Synchronize Data Using Insert Method

Users can use INSERT statement to import data through MySQL protocol.

The INSERT statement is used in a similar way to the INSERT statement used in databases such as MySQL. The INSERT statement supports the following two syntaxes:

  1. * INSERT INTO table SELECT ...
  2. * INSERT INTO table VALUES(...)

Here we only introduce the second way. For a detailed description of the INSERT command, see the INSERT command documentation.

Single write

Single write means that the user directly executes an INSERT command. An example is as follows:

  1. INSERT INTO example_tbl (col1, col2, col3) VALUES (1000, "test", 3.25);

For Doris, an INSERT command is a complete import transaction.

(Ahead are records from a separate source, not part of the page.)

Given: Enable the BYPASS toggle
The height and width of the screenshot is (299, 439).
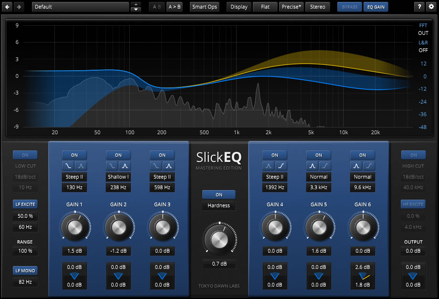Looking at the screenshot, I should click(x=349, y=7).
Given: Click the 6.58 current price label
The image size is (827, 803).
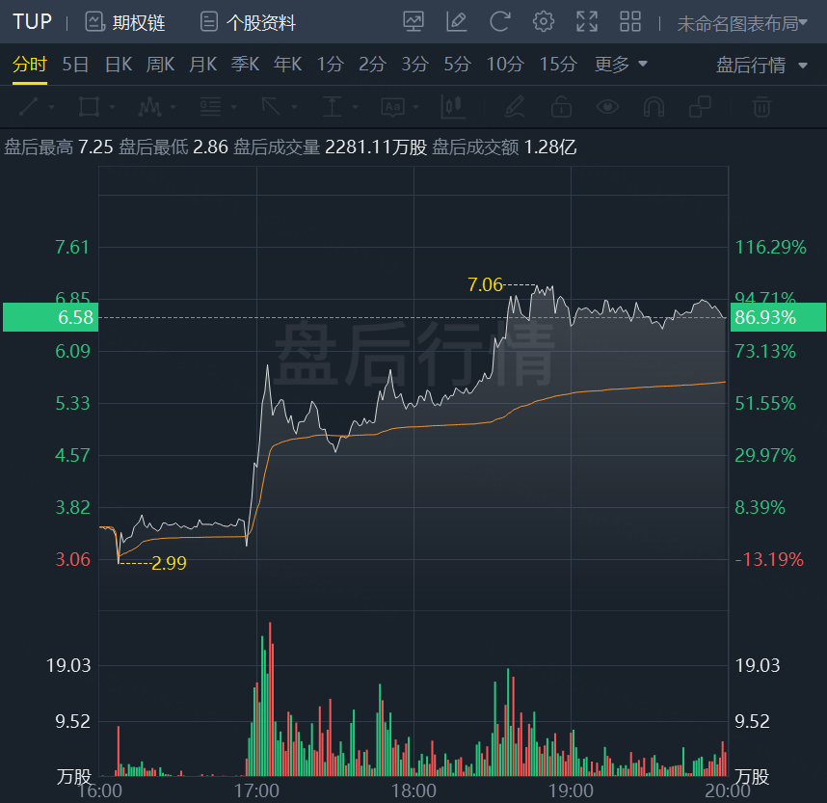Looking at the screenshot, I should pyautogui.click(x=51, y=317).
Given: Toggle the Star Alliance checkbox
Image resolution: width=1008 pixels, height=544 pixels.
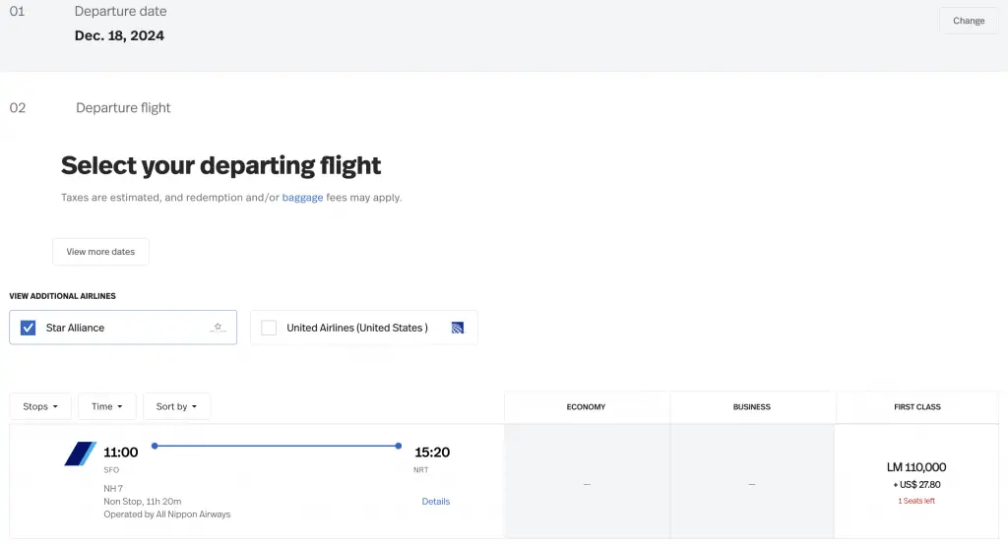Looking at the screenshot, I should [28, 328].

Therefore, whether it is importing one piece of data or multiple pieces of data, we do not recommend using this method for data import in the production environment. The INSERT operation of high-frequency words will result in a large number of small files in the storage layer, which will seriously affect the system performance.

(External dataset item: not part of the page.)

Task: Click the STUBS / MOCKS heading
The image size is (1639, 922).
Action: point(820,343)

This method is only used for simple offline tests or low-frequency operations.

Or you can use the following methods for batch insert operations:

  1. INSERT INTO example_tbl VALUES
  2. (1000, "baidu1", 3.25)
  3. (2000, "baidu2", 4.25)
  4. (3000, "baidu3", 5.25);

We recommend that the number of inserts in a batch be as large as possible, such as thousands or even 10,000 at a time. Or you can use PreparedStatement to perform batch inserts through the following procedure.

JDBC example

Here we give a simple JDBC batch INSERT code example:

  1. package demo.doris;
  2. import java.sql.Connection;
  3. import java.sql.DriverManager;
  4. import java.sql.PreparedStatement;
  5. import java.sql.SQLException;
  6. public class DorisJDBCDemo {
  7. private static final String JDBC_DRIVER = "com.mysql.jdbc.Driver";
  8. private static final String DB_URL_PATTERN = "jdbc:mysql://%s:%d/%s?rewriteBatchedStatements=true";
  9. private static final String HOST = "127.0.0.1"; // Leader Node host
  10. private static final int PORT = 9030; // query port of Leader Node
  11. private static final String DB = "demo";
  12. private static final String TBL = "test_1";
  13. private static final String USER = "admin";
  14. private static final String PASSWD = "my_pass";
  15. private static final int INSERT_BATCH_SIZE = 10000;
  16. public static void main(String[] args) {
  17. insert();
  18. }
  19. private static void insert() {
  20. // Be careful not to add a semicolon ";" at the end
  21. String query = "insert into " + TBL + " values(?, ?)";
  22. // Set Label to be idempotent.
  23. // String query = "insert into " + TBL + " WITH LABEL my_label values(?, ?)";
  24. Connection conn = null;
  25. PreparedStatement stmt = null;
  26. String dbUrl = String.format(DB_URL_PATTERN, HOST, PORT, DB);
  27. try {
  28. Class.forName(JDBC_DRIVER);
  29. conn = DriverManager.getConnection(dbUrl, USER, PASSWD);
  30. stmt = conn.prepareStatement(query);
  31. for (int i =0; i < INSERT_BATCH_SIZE; i++) {
  32. stmt.setInt(1, i);
  33. stmt.setInt(2, i * 100);
  34. stmt.addBatch();
  35. }
  36. int[] res = stmt.executeBatch();
  37. System.out.println(res);
  38. } catch (Exception e) {
  39. e.printStackTrace();
  40. } finally {
  41. try {
  42. if (stmt != null) {
  43. stmt.close();
  44. }
  45. } catch (SQLException se2) {
  46. se2.printStackTrace();
  47. }
  48. try {
  49. if (conn != null) conn.close();
  50. } catch (SQLException se) {
  51. se.printStackTrace();
  52. }
  53. }
  54. }
  55. }

Please note the following:

  1. The JDBC connection string needs to add the rewriteBatchedStatements=true parameter and use the PreparedStatement method.

    Currently, Doris does not support PrepareStatemnt on the server side, so the JDBC Driver will perform batch Prepare on the client side.

    rewriteBatchedStatements=true will ensure that the Driver executes batches. And finally form an INSERT statement of the following form and send it to Doris:

    1. INSERT INTO example_tbl VALUES
    2. (1000, "baidu1", 3.25)
    3. (2000, "baidu2", 4.25)
    4. (3000, "baidu3", 5.25);
  2. Batch size

    Because batch processing is performed on the client, if a batch is too large, it will occupy the memory resources of the client, so you need to pay attention.

    Doris will support PrepareStatemnt on the server in the future, so stay tuned.

  3. Import atomicity

    Like other import methods, the INSERT operation itself supports atomicity. Each INSERT operation is an import transaction, which guarantees atomic writing of all data in an INSERT.

    As mentioned earlier, we recommend that when using INSERT to import data, use the “batch” method to import, rather than a single insert.

    At the same time, we can set a Label for each INSERT operation. Through the Label mechanism, the idempotency and atomicity of operations can be guaranteed, and the data will not be lost or heavy in the end. For the specific usage of Label in INSERT, you can refer to the INSERT document.